What Is Known
- Breast-feeding is the recommended nutrition for the first 6 months.
- This target is unmet in most industrialized regions.
- The risk factors for early weaning are not sufficiently considered.
- What Is New
- Risk factors for early weaning have possibly escaped attention when considering tools to achieve the recommended breast-feeding duration and give adequate support to mothers.
- Risk factors were early supplemental feedings, perceived milk insufficiency, low breast-feeding self-efficacy, lower maternal age, and lower education level of the mother.
- Low breast-feeding self-efficacy is not regularly considered a risk factor.

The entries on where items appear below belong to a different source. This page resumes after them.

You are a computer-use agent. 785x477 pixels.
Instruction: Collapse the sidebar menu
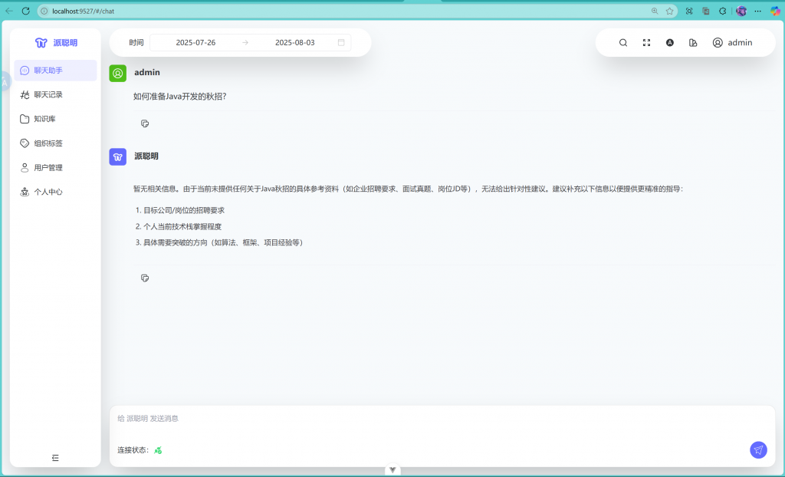(x=55, y=458)
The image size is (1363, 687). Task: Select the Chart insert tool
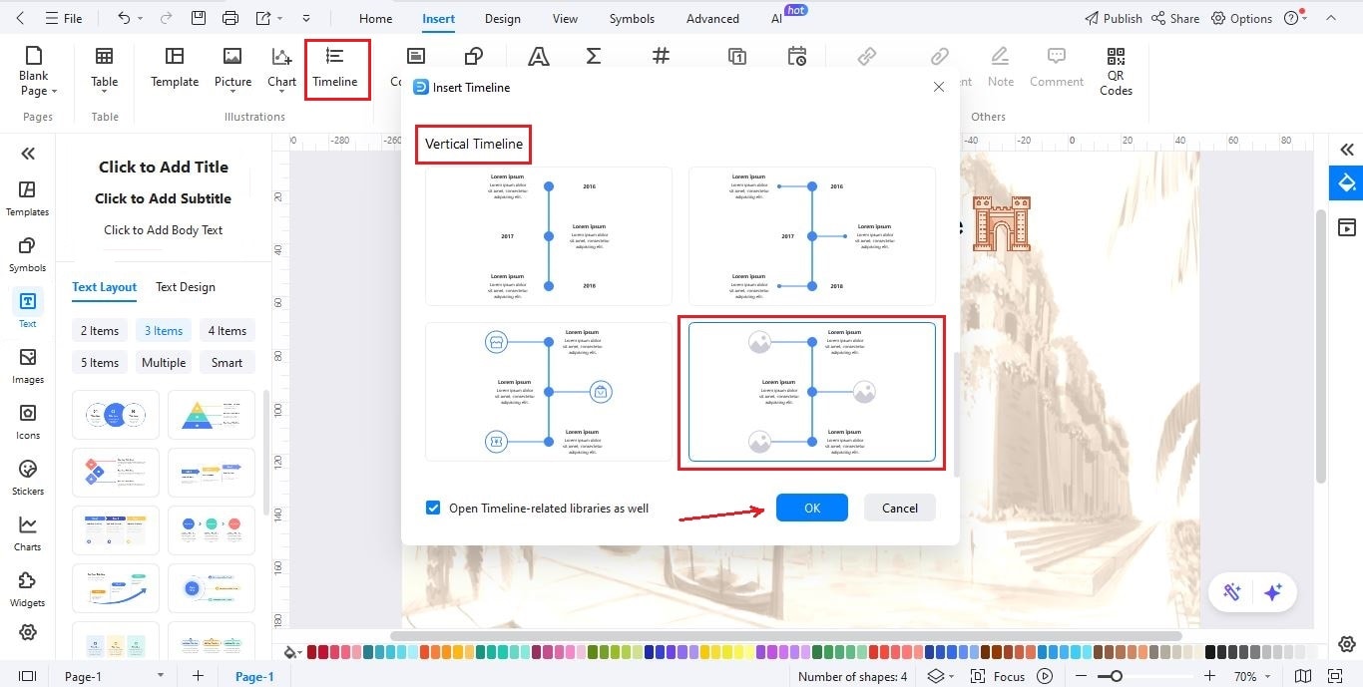(x=281, y=68)
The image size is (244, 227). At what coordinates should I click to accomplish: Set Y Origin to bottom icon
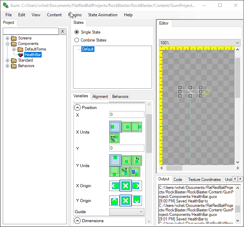tap(137, 201)
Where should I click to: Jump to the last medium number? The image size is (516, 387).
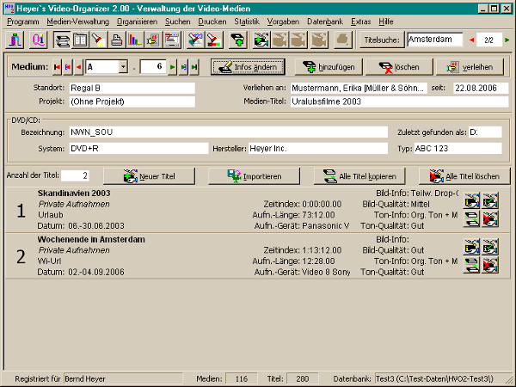point(194,66)
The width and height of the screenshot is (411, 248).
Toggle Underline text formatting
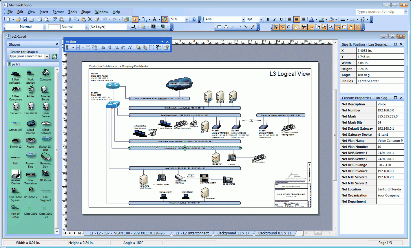pyautogui.click(x=281, y=19)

The positive effects of breast-feeding on short- and long-term health—both for infants and mothers—are beyond question (1,2). Breast-feeding lowers morbidity and mortality, not only in developing but also in industrialized parts of the world (3,4). One example is the apparently reduced risk of obesity in breast-fed infants in a dose-effect manner (ie, the longer the breast-feeding, the less risk of overweight/obesity) (3,4). These known positive effects make breast-feeding duration a health care issue (1,5–7).
The target of 6-month full breast-feeding duration is far from being met in most industrialized regions, especially in the middle and southern European countries (8–12). “Fully breast-fed” = “exclusively breast-fed” is defined as no other nutrition or fluids besides breast milk; “partially breast-fed” is defined as some other nutrition or fluids.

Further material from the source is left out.